Swisher's long tenure as a ranch foreman and wilderness guide gave him plenty of experience to draw on for his novels. "I've written 30. I've placed 13," he says, ticking off on his fingers. "I'm trying to sell six out of the remaining ones. I threw the rest away, which is a damn shame now that I think about it because maybe those were the ones I could sell!" He laughs and shakes his head.

After returning from Vietnam in 1966, courtesy of having had one thumb mostly blown off in the war, he started writing poetry, getting more than 1,000 poems placed in literary magazines. "You get a copy (of the magazine) and a buck—the buck if you're lucky," he says with a laugh. He went on to short stories, getting a hundred or so of those published. This, also, was not a lucrative venture. "Hell, it's good for your ego, I guess, but you don't even make enough to buy stamps to send out more stories!"

He got the idea to start writing books. He wrote six novels. The topics varied a bit, but the satisfaction he got from writing them carried him onward.

"Then I wrote The Land," Swisher says. "I wrote it in a six-by-six cabin on Cook's Ranch on an old Hermes typewriter. Do you know Hermes typewriters? They're the best, wonderful machines." He smiles sweetly at the memory.

He tried to get the book published, but wasn't getting much for his efforts except rejection slips—hundreds of them. He's got the text from one of those "Dear Author" letters painted on the front of his store, with the postscript that The Land is now in its fourth printing. His book was the first fiction title the Santa Fe-based Sunstone Press ever carried.

Swisher says he writes "because I have to. It's who I am. The only time I'm comfortable is when I'm working on a book."

The first time he re-reads one of his newly completed manuscripts, he says he asks himself, "Where the hell did this come from?"

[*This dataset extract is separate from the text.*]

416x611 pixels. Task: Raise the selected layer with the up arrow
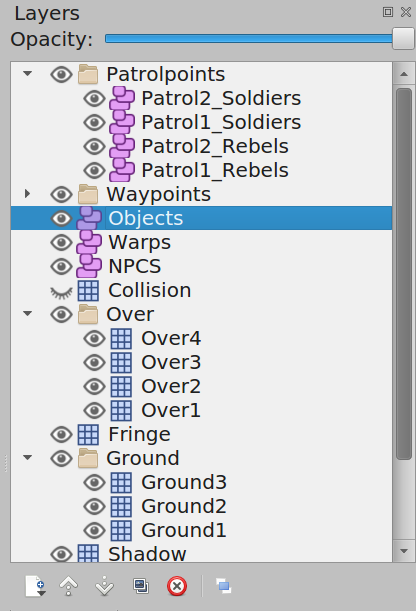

He also sometimes questions his decision to write contemporary stories about the West. "It's not an exceedingly popular genre, after all," he says with a chuckle. "But, you know, everyone has in their minds this myth. There's this myth about the West, and that's what they're looking for." He pauses, shakes his head slightly. "I don't believe in that myth, and my books aren't about that.

"I believe in this land," he says. "Even with all the change in the world, this land, this place—it's still the best there is."